Regulator of G-Protein Signaling 4 (RGS4) Controls Morphine Reward by Glutamate Receptor Activation in the Nucleus Accumbens of Mouse Brain

• Published in: Molecules and cells Vol. 41; no. 5; pp. 454 - 464
• Main Authors: Kim, Juhwan, Lee, Sueun, Kang, Sohi, Jeon, Tae-Il, Kang, Man-Jong, Lee, Tae-Hoon, Kim, Yong Sik, Kim, Key-Sun, Im, Heh-In, Moon, Changjong
• Format: Journal Article
• Language: English
• Published: United States Korean Society for Molecular and Cellular Biology 31.05.2018; 한국분자세포생물학회
• Subjects: Animals; Cells, Cultured; Corpus Striatum - cytology; Exploratory Behavior - drug effects; Glutamic Acid - physiology; Male; Mice; Mice, Inbred C57BL; Morphine - pharmacology; Nerve Tissue Proteins - antagonists & inhibitors; Nerve Tissue Proteins - genetics; Nerve Tissue Proteins - physiology; Nucleus Accumbens - cytology; Nucleus Accumbens - drug effects; Nucleus Accumbens - physiology; Phosphorylation - drug effects; Protein Processing, Post-Translational - drug effects; Receptors, AMPA - metabolism; Receptors, N-Methyl-D-Aspartate - metabolism; Reward; RGS Proteins - antagonists & inhibitors; RGS Proteins - genetics; RGS Proteins - physiology; RNA Interference; RNA, Small Interfering - genetics; 생물학; glutamatergic transmission; addiction; nucleus accumbensm; regulator of G-protein signaling 4; morphine
• ISSN: 1016-8478; 0219-1032
• DOI: 10.14348/molcells.2018.0023

Crosstalk between G-protein signaling and glutamatergic transmission within the brain reward circuits is critical for long-term emotional effects (depression and anxiety), cravings, and negative withdrawal symptoms associated with opioid addiction.

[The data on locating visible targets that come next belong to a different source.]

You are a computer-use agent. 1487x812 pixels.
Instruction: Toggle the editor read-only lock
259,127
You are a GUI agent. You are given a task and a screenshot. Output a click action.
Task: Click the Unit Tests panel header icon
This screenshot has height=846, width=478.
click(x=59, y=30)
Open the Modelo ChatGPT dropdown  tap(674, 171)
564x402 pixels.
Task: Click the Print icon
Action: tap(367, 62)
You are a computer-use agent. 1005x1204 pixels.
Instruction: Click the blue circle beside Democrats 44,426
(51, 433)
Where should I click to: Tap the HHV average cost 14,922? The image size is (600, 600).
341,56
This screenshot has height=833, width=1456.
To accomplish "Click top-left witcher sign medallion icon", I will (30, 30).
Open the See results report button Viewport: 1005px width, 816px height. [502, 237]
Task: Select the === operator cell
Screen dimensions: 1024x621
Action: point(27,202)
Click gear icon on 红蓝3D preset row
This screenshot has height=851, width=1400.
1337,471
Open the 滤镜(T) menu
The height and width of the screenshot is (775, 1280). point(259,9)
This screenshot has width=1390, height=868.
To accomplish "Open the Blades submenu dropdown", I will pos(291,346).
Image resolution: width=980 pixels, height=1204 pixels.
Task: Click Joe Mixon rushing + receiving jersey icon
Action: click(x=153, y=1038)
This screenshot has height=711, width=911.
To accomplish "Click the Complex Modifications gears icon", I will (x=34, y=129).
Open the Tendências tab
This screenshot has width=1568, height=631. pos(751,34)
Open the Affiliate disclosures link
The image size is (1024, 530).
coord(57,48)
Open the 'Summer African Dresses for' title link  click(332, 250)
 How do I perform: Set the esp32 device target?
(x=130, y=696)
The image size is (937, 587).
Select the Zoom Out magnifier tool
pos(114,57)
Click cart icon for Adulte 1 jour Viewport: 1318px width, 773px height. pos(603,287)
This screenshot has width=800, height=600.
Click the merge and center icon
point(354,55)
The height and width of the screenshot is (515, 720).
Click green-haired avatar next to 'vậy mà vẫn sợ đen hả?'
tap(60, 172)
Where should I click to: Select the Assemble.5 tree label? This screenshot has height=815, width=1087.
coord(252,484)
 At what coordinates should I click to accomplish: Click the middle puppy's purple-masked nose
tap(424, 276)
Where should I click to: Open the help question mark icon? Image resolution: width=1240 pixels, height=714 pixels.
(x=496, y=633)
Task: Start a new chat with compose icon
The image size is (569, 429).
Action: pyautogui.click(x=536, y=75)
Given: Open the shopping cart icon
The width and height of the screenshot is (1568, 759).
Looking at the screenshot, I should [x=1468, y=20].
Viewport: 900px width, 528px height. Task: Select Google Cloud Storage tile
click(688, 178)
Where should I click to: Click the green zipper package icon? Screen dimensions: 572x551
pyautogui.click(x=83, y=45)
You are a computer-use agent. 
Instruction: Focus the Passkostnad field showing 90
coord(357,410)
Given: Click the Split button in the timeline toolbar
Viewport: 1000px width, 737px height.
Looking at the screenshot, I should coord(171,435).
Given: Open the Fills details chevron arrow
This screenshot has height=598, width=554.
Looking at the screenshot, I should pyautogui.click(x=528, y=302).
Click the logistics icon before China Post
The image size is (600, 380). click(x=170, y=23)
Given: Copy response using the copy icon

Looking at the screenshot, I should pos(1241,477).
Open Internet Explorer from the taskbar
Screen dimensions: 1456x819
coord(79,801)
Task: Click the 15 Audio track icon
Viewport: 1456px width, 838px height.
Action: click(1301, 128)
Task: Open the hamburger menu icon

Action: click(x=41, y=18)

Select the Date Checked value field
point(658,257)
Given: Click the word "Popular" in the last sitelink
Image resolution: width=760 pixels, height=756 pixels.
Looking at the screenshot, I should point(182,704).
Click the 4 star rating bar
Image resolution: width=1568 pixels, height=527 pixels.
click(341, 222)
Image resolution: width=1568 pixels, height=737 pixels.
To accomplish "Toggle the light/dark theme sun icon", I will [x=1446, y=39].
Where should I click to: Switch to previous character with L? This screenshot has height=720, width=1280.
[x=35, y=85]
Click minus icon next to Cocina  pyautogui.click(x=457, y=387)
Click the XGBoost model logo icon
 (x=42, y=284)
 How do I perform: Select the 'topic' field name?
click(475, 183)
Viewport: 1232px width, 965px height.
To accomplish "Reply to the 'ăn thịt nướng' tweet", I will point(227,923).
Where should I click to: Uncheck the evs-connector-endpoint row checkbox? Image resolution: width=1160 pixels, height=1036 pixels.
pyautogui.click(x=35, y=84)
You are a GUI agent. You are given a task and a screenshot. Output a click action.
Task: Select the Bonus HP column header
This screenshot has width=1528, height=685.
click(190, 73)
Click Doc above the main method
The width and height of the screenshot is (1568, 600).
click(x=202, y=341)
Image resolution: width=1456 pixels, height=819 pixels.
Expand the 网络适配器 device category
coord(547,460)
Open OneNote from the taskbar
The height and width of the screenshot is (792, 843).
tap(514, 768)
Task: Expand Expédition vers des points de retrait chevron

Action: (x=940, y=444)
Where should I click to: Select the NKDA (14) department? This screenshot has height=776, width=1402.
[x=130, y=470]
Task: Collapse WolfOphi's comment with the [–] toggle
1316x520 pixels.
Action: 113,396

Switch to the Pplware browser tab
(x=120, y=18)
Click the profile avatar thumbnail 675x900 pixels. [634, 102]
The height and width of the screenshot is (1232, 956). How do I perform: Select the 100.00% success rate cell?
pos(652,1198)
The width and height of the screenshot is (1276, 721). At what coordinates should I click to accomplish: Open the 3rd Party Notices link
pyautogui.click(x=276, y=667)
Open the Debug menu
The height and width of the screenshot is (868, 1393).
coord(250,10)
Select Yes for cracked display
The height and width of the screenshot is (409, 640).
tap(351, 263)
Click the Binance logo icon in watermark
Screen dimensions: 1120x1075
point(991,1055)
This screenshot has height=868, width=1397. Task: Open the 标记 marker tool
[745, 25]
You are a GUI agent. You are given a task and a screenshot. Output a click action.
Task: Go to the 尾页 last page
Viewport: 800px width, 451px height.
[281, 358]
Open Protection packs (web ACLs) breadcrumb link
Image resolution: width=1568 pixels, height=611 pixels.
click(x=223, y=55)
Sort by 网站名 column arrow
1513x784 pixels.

A previous study showed that Regulator of G-protein signaling 4 (RGS4) may be implicated in opiate action in the nucleus accumbens (NAc). However, the mechanism of the NAc-specific RGS4 actions that induce the behavioral responses to opiates remains largely unknown. The present study used a short hairpin RNA (shRNA)-mediated knock-down of RGS4 in the NAc of the mouse brain to investigate the relationship between the activation of ionotropic glutamate receptors and RGS4 in the NAc during morphine reward. Additionally, the shRNA-mediated RGS4 knock-down was implemented in NAc/striatal primary-cultured neurons to investigate the role that striatal neurons have in the morphine-induced activation of ionotropic glutamate receptors. The results of this study show that the NAc-specific knockdown of RGS4 significantly increased the behaviors associated with morphine and did so by phosphorylation of the GluR1 (Ser831) and NR2A (Tyr1325) glutamate receptors in the NAc. Furthermore, the knock-down of RGS4 enhanced the phosphorylation of the GluR1 and NR2A glutamate receptors in the primary NAc/striatal neurons during spontaneous morphine withdrawal. These findings show a novel molecular mechanism of RGS4 in glutamatergic transmission that underlies the negative symptoms associated with morphine administration.